I recall thinking that the showers looked, as my daughter might say, pretty skanky, and that the high windows didn't let in much light. I recall thinking of all those players over the years, in this particular little room, preparing themselves for the fray, slinking back beaten or romping in victorious. And wondering what it would have been like to be them...

We always try to connect ourselves in these circumstances, to imagine ourselves in the place of others.

Back in the mid-Eighties, when Charlton were obliged to play at Selhurst Park while discussion raged over the future of their dilapidated old ground at The Valley, I visited the latter stadium in search of a bit of background detail.

Weeds grew on the vast banks of terracing. In the main stand, the directors' seats were distinguished from the others by plush inlays, out of which stuffing was now protruding. A couple of boys were playing there, taking it in turns to sit in the traditional vantage points of the men who had run the club, putting on voices and waving their arms around.

The same instinct operates when your average football fan is faced with a glittering cup. "Please don't touch" – the notice is needed.

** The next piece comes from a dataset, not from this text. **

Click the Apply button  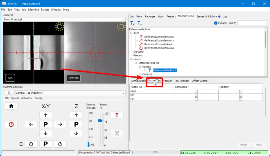pos(259,145)
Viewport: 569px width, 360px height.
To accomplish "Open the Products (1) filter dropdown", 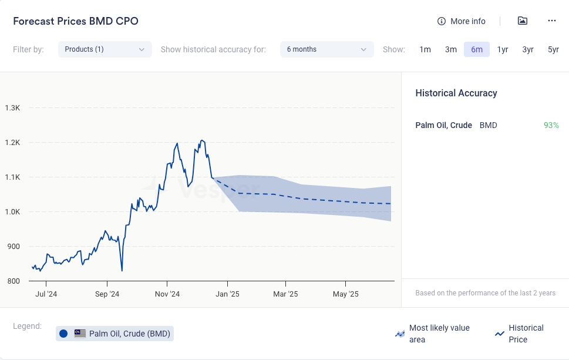I will coord(105,49).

Perhaps that is the reason why the old tours of Wembley, in which groups of schoolchildren were escorted around the key areas and allowed to take turns in raising a cup aloft in the Royal Box were always so popular.

Perhaps that is the reason why other attempts to showcase footballing history failed to establish themselves. When I was a schoolboy, I visited something called the Football Hall of Fame in central London, and spent a fair amount of time gawping at Pele's shirt in a glass case and Billy Meredith's shirt in another glass case and a laced leather football in another glass case. The exhibition didn't last long.

A similar thing happened seven years ago, when an exhibition of sporting silverware was set up at the Victoria and Albert Museum. It was all there – football cups, boxing belts, rugby trophies – and yet it too closed down after a matter of months. Too remote. They needed a few scarves slinging over them.